MBC vomit le monde universitaire qui a osé ne pas lui faire de place. Ainsi, se référer à la littérature scientifique pour défendre une thèse devient un “argument d’autorité” (p. 26). Il place entre guillemets le mot “chercheur” pour désigner tout universitaire osant contredire ses thèses, notamment celle du grand remplacement (p. 67). La transidentité est qualifiée de “fantasme”. (p. 106) Les changements climatiques ne sont que des “hallucinations apocalyptiques”. (p. 130) D’un côté se trouve la vérité accessible au commun des mortels (via les médias auxquels MBC collabore). De l’autre, des universitaires dans leur tour d’ivoire qui distillent et blindent le mensonge tels les fonctionnaires du ministère de la Vérité dans 1984.
Bock-Côté ne demande pas de censurer les consensus scientifiques qu’il rejette, mais il exige que les théories auxquelles il adhère soient jugées tout aussi valables, peu importe leur absence de fondement. Il devrait être permis, par exemple, de nier les sévices subis par les Autochtones dans les pensionnats canadiens et d’accuser les victimes de mentir. (p. 101-102) Chacun a droit à son opinion, après tout, même dans un contexte professionnel. Ainsi, le droit des enseignants et des médecins à réfuter la théorie du genre devrait primer sur le droit des élèves et des patients trans à se sentir respectés et en sécurité (p. 106).
Mathieu Bock-Côté refuse catégoriquement qu’une idée politique puisse être bannie de l’espace public, si violente soit-elle. Cela reviendrait à “bannir l’opposition politique”. (p. 98) Le raisonnement est toujours le même: proscrire une opinion entraîne le risque de la pensée unique. Selon ce raisonnement, bannir le Parti nazi de l’Allemagne d’après-guerre était une erreur.
“Oh! Point Godwin! Point Godwin! Je t’ai cassé!” Bravo, voici un biscuit. Maintenant, laisse discuter les adultes.
Oui, je compare l’extrême droite française au nazisme. Il n’y a pas grand différence entre le discours nazi de l’entre-deux-guerres, qui prônait l’effacement du judaïsme et l’émigration des Juifs d’Allemagne (il était alors question d’émigration et non d’extermination), et le discours de l’extrême droite française, qui prône l’effacement de l’islam et la “remigration” des Français de souche extra-européenne. Le discours est moins guerrier, mais la finalité est la même.

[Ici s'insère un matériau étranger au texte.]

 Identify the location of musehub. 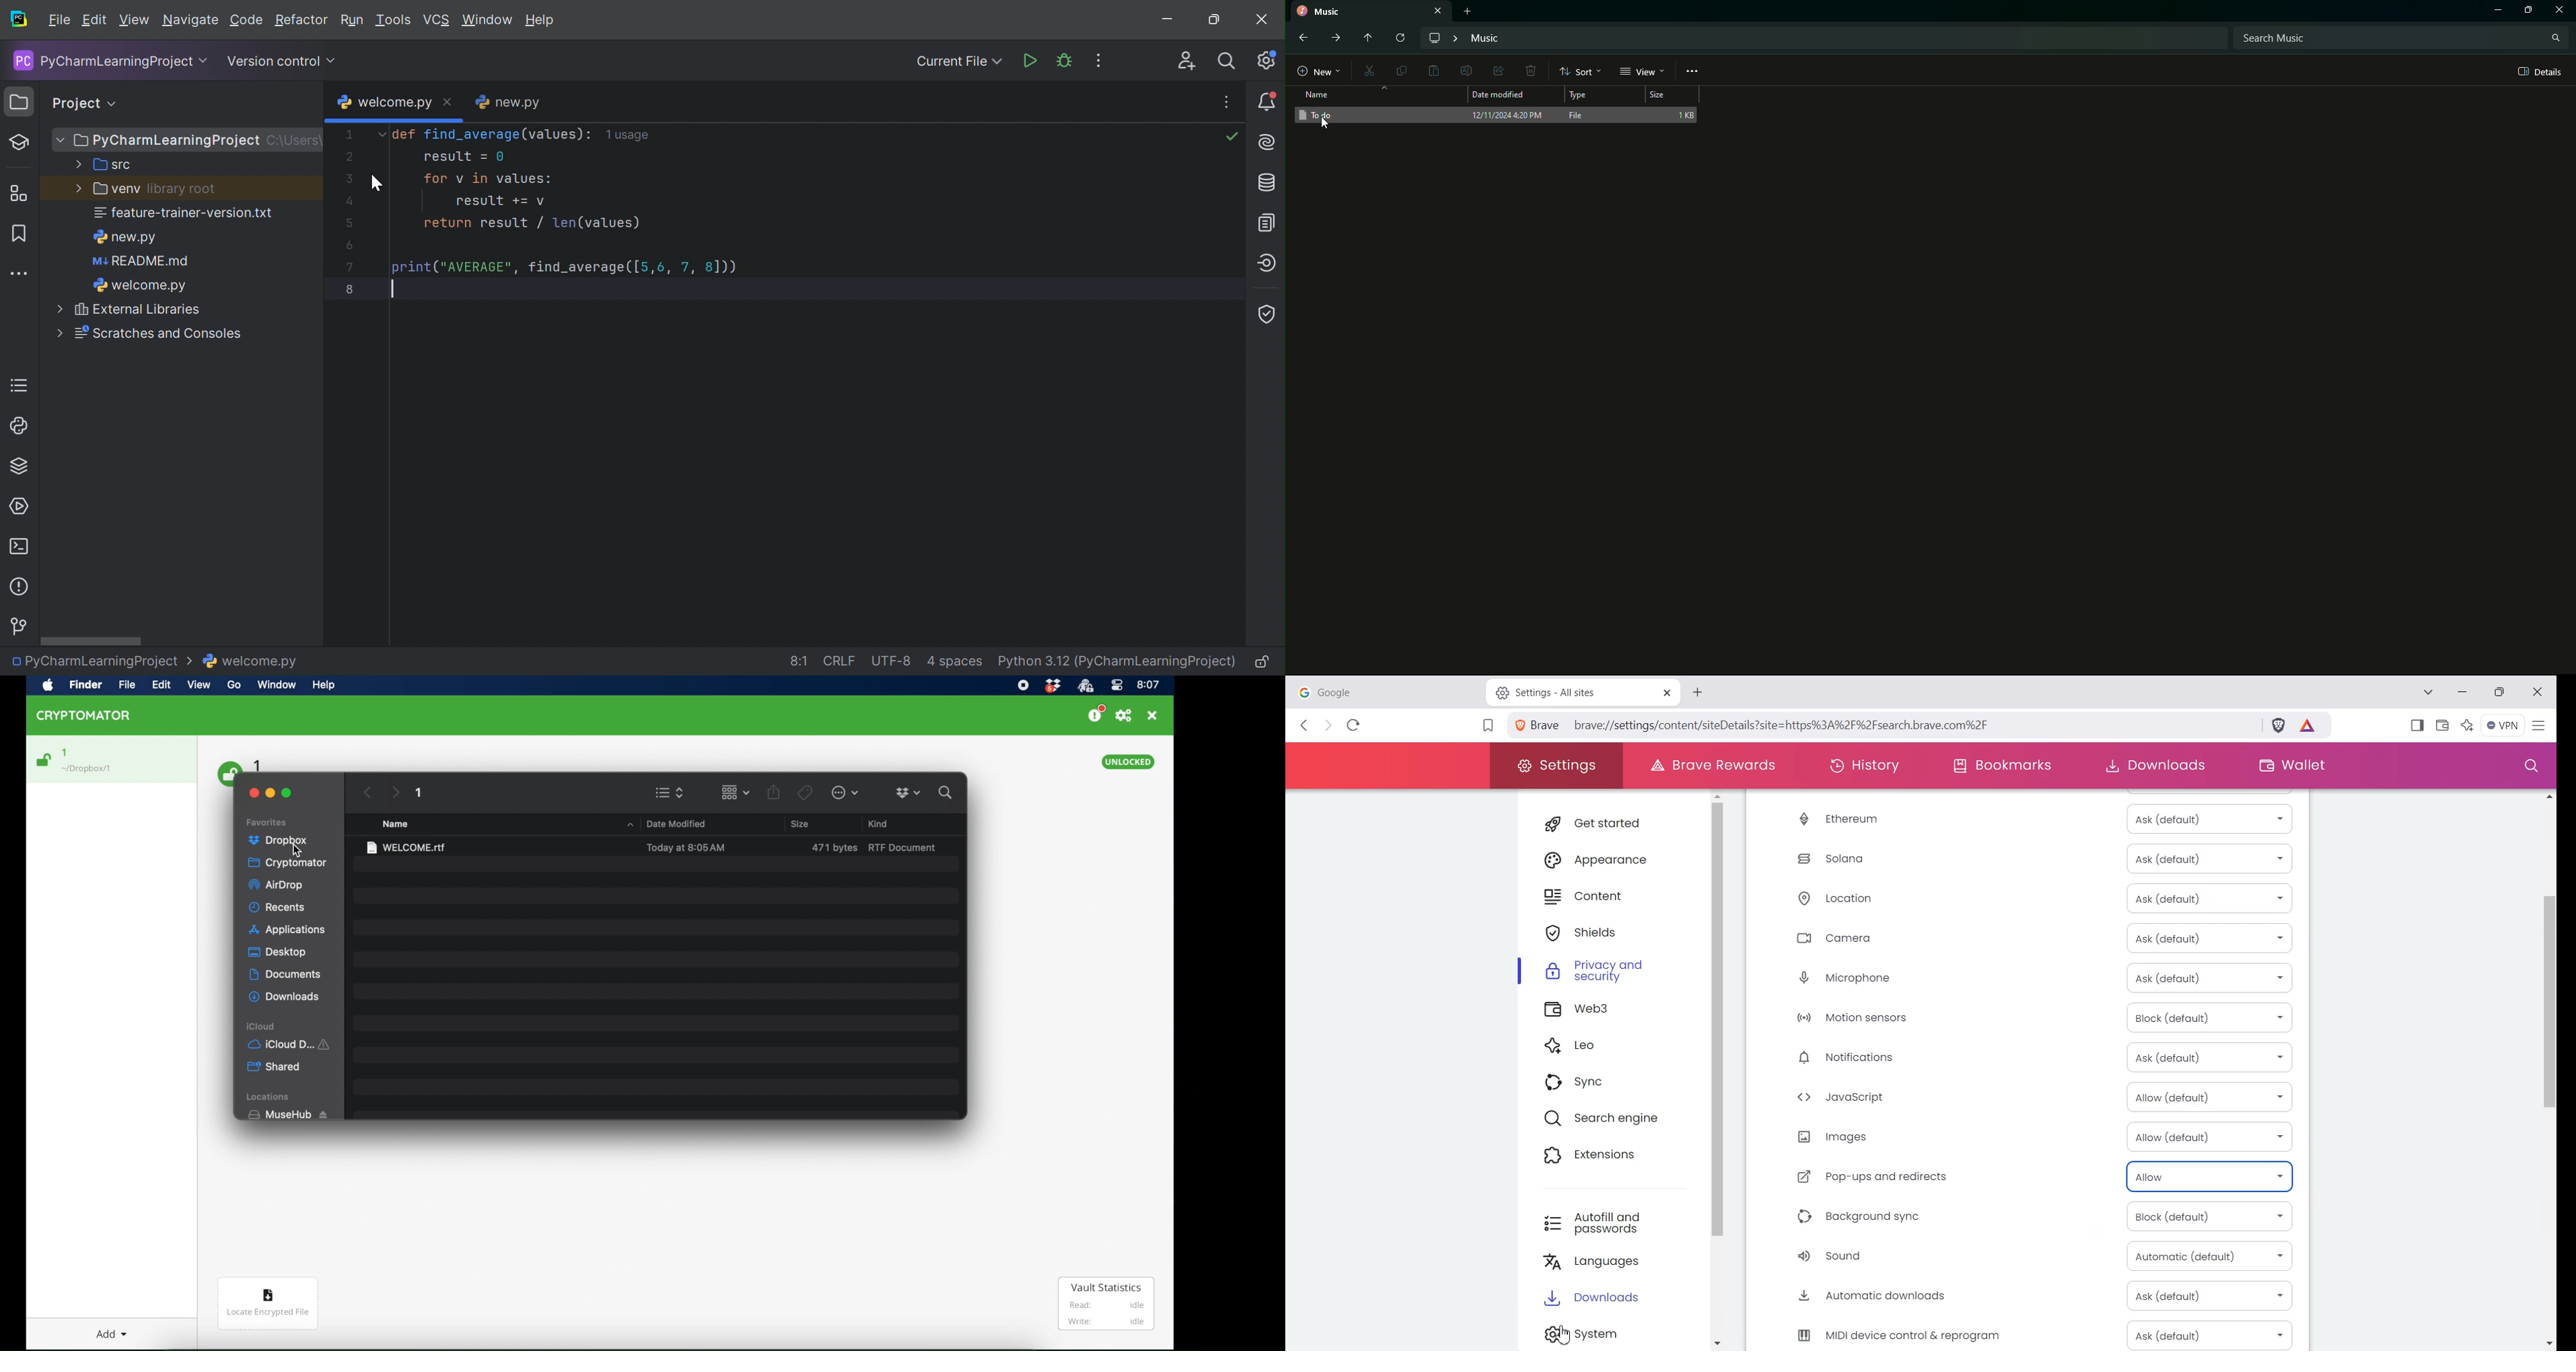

Jonathan Durand-Folco a bien expliqué comment MBC a contribué à normaliser des idées de droite toujours plus radicales depuis 15 ans. Ce livre est un instrument parmi d’autres pour convaincre ses lecteurs que leurs peurs sont fondées, que leur ennemi est omniprésent et qu’ils doivent le combattre. C’est d’ailleurs sur un appel à la résistance que se termine l’ouvrage tout en préparant le terrain pour le prochain opus, puisque Bock-Côté parle déjà de la “soviétisation” de l’Union européenne.
Je vois moins dans ce livre un outil pour diffuser les idées de l’auteur qu’un instrument de radicalisation. Je ne vois pas comment une personne qui ne serait pas déjà convaincue que la gauche domine le monde pourrait adhérer à l’univers parallèle dépeint ici par Mathieu Bock-Côté. Un monde dans lequel les idées de l’auteur sont bannies et cause de “peine de mort sociale” pour quiconque ose les formuler. Comme j’aimerais être censuré et exclus au même niveau que MBC!